# oven element not glowing all the way around



## boman47k (Aug 25, 2006)

Hmm, I would check for 220 *consistant* voltage at the terminals at the back of the element. Check for loose or damaged terminals or screws if the terminals are screw on types.

Also check for any damage at the switch terminals.

Not really a pro here, but I have worked on, bought, fixed, and sold several a few years ago.


----------



## Protocol. (May 31, 2012)

If the element heats the oven then it's fine. Elements typically either work or don't. I have seen a few instances of one leg of an element contacting ground but would not be with 3 brand new elements.

If the element was only running on 110 it would not get hot enough to get red.


----------



## boman47k (Aug 25, 2006)

I can't argue about the element. I do not think the element is the problem. They are either intact or not. When I checked them, I usually just checked for continuity not so much amount of resistance.

Please note I put the word consistant in bold letters. Is it possible there is a bad connection somewhere between the power block and the terminals at the element that is not making up as the elment gets to a certain temp or amp pull? Maybe at the ends of the wires feeding the element and a couple of inches back?

Maybe the wires got hot and brittle?

Not sure I have ever run into this, so I am just taking stabs in the dark.


----------



## hardwareman (Oct 9, 2010)

bake elements do not always glow red all the way around, do not worry about it


----------



## Protocol. (May 31, 2012)

boman47k said:


> I can't argue about the element. I do not think the element is the problem. They are either intact or not. When I checked them, I usually just checked for continuity not so much amount of resistance.
> 
> Please note I put the word consistant in bold letters. Is it possible there is a bad connection somewhere between the power block and the terminals at the element that is not making up as the elment gets to a certain temp or amp pull? Maybe at the ends of the wires feeding the element and a couple of inches back?
> 
> ...


Read again. They either work or don't. There are extremely rare instances where the element wire contacts ground. But these are only with old elements, not brand new elements.

If the oven gets hot the way it is, it is perfectly fine.


----------



## diysNovice (Nov 17, 2012)

*pics of oven element not glowing entirely*

Here is the pic of the element not glowing. Also another pic of upper small oven element glowing entire way around.

Everything else about it seems to be ok. 

I checked the terminals of the element from back side of oven with back 
cover off. They were easy to get to there. I got 21.5 
ohms on the element with oven off. 

Turned oven on and got 246 volts at the terminals.
It also heated up to temperature fine. 

Wife was worried about uneven cooking for thanksgiving etc. but I am thinking it will be ok.

Unless someone sees something out of the ordinary, I am gonna just go with it for now.

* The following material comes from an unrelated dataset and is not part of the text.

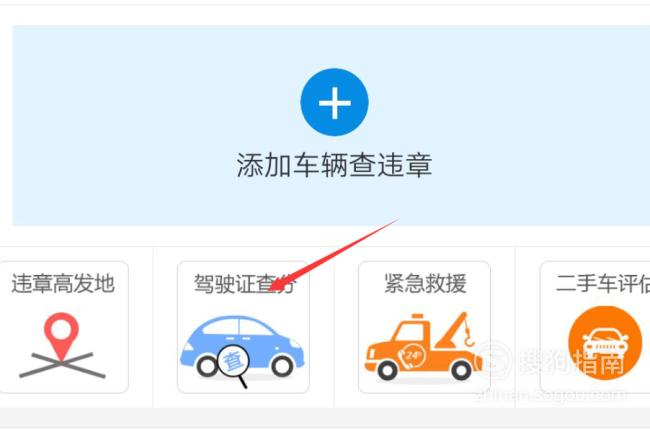Tap the blue plus circle icon
650x429 pixels.
tap(334, 102)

Sorry about the dirty oven pics.


----------



## bbo (Feb 28, 2010)

does the oven get up to temp?

i'd ( and do) use an oven thermometer to ensure the temp is right.


----------



## hardwareman (Oct 9, 2010)

your spending way to much time worrying about this, it is fine.


----------



## Ognar (Jan 11, 2013)

I have the same issue. I actually ran over my 1st replacement element (mailman left in in front of my garage) and was shocked that it still worked, except for the back section as shown in the photo above. I ordered another one which was guaranteed OEM (though I am suspicious). Same issue. Oven heats up and I am not too worried about it, just wondering if you have noticed any issues with yours. Uneven cooking etc.?

Thanks,


----------



## av-geek (Jan 15, 2012)

This is proper operation! Due to the placement of the electrical connection in the back corner. The back most part of the bake element is not supposed to heat up. The heating element is designed to heat the most in the front, by the door, where it is coolest, and on the sides, but not heat the back, where it stays the warmest. Convection of the heat also requires a portion of the enclosed space to be slightly cooler. Most oven manufacturers choose the back.

Take a look at other oven models and you will see the same pattern, only the electrical connection is in a different spot. My oven has two connections at either side in the back, with no portion of its W shaped coil going across the back. My moms general electric oven has the electrical connection in the center of the back. The portion of the element that traverses the back before it gets to the side does not get hot either.


----------